“Star Trek: Discovery” continues to show just how much it’s on the cutting edge of the culture. Not only do they have the most diverse crew of any sci-fi show ever, not only is the lead actor a Black woman, not only is one of the main female characters solidly built; they’ve now added a nonbinary and a trans actor to the regular cast.
But I was made happy by something that I haven’t seen made note of by any of the many articles I’ve read about the show. In Episode 4 of the new season, “Forget Me Not,” there is a long scene that consists entirely of a conversation between two people: Commander Burnham, the lead of the show, and Doctor Culber. Both are played by Black actors. Their color is irrelevant to the conversation; it is two officers discussing who should take responsibility for a mission.
It’s not that Star Trek hasn’t shown a conversation between, say, Worf and Geordi, or B’elanna and Tuvok, before. But the sheer amount of screen time given to the scene is revolutionary. This was a long scene, not a quick exchange. Apart from shows that feature primarily Black actors, this is not something we often get to see.

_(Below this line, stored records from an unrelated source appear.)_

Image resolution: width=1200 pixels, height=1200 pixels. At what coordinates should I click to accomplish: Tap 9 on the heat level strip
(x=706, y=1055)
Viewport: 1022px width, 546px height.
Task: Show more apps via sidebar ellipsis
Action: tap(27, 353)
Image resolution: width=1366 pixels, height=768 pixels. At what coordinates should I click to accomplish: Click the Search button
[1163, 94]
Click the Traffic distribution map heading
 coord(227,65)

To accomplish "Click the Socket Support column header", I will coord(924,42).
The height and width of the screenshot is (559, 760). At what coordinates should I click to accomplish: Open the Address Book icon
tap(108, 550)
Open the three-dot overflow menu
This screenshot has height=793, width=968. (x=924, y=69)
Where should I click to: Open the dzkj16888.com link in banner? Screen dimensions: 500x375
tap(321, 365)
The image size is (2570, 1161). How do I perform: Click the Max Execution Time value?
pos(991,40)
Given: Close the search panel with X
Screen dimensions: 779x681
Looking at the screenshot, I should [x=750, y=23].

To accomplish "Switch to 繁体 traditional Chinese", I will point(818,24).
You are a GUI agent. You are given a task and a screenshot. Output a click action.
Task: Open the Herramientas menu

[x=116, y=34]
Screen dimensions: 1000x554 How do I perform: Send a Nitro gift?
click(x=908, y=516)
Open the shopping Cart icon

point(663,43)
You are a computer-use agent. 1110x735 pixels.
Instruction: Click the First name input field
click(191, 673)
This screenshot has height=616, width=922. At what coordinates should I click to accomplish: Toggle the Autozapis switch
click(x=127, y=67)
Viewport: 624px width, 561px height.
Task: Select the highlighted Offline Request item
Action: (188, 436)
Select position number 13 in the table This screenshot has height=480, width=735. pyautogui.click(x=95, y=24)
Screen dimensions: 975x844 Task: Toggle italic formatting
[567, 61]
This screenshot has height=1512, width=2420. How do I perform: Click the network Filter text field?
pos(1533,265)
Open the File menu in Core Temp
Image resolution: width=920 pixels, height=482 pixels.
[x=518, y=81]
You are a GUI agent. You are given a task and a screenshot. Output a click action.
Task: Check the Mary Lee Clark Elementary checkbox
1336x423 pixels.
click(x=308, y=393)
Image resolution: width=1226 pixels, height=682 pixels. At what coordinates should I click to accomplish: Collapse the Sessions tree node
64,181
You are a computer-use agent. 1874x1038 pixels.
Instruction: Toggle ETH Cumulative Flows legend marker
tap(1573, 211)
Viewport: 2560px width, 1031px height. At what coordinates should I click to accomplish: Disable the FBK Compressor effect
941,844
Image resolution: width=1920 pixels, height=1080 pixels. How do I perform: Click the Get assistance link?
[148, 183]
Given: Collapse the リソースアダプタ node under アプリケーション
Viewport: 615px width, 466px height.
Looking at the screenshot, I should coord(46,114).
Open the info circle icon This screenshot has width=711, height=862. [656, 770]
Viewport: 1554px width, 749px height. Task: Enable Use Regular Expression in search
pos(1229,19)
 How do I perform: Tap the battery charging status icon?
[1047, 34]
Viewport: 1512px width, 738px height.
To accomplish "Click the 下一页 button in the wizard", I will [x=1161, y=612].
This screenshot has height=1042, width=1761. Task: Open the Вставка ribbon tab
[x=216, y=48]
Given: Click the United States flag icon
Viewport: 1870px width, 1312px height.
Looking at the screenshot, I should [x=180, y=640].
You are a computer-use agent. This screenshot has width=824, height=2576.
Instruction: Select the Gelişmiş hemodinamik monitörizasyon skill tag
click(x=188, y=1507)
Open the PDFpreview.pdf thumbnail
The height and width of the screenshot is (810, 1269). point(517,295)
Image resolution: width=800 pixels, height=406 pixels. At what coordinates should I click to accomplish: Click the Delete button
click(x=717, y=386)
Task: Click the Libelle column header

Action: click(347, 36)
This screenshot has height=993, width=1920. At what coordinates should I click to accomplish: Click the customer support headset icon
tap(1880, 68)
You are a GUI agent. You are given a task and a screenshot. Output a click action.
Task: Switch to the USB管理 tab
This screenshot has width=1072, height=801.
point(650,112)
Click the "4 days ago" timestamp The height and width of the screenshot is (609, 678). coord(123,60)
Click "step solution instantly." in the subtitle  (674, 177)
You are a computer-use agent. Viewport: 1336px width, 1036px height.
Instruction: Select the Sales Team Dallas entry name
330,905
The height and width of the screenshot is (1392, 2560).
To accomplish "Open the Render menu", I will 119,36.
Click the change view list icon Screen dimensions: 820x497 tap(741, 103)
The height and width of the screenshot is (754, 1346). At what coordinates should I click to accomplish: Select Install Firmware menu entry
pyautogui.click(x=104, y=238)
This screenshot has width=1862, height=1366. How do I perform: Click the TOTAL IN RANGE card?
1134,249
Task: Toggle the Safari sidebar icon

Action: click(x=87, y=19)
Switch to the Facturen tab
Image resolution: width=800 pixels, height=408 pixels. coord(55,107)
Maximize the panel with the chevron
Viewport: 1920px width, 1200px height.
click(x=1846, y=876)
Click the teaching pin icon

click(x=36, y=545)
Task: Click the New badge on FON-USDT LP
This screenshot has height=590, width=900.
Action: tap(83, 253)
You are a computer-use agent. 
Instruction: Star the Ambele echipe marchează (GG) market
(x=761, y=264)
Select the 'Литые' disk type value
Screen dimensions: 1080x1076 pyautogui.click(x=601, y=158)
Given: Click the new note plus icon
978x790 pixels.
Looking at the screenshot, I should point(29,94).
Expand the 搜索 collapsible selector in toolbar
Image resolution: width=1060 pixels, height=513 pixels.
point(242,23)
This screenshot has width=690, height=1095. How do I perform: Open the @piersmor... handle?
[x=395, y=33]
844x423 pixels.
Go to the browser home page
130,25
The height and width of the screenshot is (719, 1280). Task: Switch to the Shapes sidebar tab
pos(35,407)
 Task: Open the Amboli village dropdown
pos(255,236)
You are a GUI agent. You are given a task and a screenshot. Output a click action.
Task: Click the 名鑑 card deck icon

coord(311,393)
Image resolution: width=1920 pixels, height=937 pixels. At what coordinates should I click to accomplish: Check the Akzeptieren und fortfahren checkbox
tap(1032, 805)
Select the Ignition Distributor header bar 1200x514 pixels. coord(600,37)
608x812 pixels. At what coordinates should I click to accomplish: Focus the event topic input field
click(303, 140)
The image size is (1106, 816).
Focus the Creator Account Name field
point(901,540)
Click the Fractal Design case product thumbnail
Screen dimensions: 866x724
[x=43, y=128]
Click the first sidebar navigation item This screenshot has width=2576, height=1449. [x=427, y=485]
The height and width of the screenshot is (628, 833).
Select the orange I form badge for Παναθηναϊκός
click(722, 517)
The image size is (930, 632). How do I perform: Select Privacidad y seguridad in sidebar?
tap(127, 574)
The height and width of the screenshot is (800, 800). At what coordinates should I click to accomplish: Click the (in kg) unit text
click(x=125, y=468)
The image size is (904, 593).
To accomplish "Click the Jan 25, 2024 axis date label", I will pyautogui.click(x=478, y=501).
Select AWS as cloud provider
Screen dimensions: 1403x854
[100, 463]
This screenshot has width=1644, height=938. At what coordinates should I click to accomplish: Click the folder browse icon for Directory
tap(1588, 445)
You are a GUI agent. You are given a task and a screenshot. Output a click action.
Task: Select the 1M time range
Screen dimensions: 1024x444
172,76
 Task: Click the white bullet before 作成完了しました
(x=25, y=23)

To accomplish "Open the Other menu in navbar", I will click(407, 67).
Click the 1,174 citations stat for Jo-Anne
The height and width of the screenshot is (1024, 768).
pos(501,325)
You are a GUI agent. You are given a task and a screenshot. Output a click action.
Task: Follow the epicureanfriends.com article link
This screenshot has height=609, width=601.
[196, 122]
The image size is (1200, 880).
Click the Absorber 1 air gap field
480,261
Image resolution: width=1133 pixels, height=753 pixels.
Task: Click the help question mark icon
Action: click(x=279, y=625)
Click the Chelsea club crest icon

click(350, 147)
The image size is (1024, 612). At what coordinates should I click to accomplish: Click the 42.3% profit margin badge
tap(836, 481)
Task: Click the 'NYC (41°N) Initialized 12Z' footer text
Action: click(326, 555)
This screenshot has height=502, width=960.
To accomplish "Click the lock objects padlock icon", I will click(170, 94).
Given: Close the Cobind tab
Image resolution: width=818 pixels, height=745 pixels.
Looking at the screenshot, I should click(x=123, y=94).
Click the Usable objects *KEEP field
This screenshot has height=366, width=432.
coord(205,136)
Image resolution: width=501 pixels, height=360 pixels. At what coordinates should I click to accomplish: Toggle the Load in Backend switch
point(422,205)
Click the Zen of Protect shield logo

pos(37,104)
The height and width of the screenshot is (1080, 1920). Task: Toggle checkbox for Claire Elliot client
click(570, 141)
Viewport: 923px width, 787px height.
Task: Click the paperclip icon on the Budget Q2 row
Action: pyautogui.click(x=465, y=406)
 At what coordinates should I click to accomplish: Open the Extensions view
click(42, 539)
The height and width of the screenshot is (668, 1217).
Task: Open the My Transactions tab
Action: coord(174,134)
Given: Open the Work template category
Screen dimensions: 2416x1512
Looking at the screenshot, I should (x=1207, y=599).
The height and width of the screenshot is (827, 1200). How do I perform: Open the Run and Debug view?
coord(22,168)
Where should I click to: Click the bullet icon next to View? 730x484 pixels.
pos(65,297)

I was hugely disappointed when “Agents of S.H.I.E.L.D.” killed off the character of Trip. Before he was done away with, there was one scene where Trip and Mack, both played by Black actors, were alone and talked to each other. The quality of the conversation was subtly different, and it made me sit up and think “yes, this is how two Black men would probably talk to each other when no one else is around.” It enriched my sense of the different dynamics at work among the team and brought both characters to life in a new way. And I couldn’t help but think, “this must have been so rewarding for both the actors.”
The Bechdel test measures whether or not two women in a show are allowed to have a real conversation with each other that doesn’t focus on any of the male characters. There should be an equivalent test for when a show allows two people of color to have an real conversation, a conversation that doesn’t involve other people. “Star Trek: Discovery” has already given us meaningful conversations between two women of color (Burnham and Georgiou), but I have to give the writers an A-plus for setting up this long and important conversation between Burnham and Doctor Culber.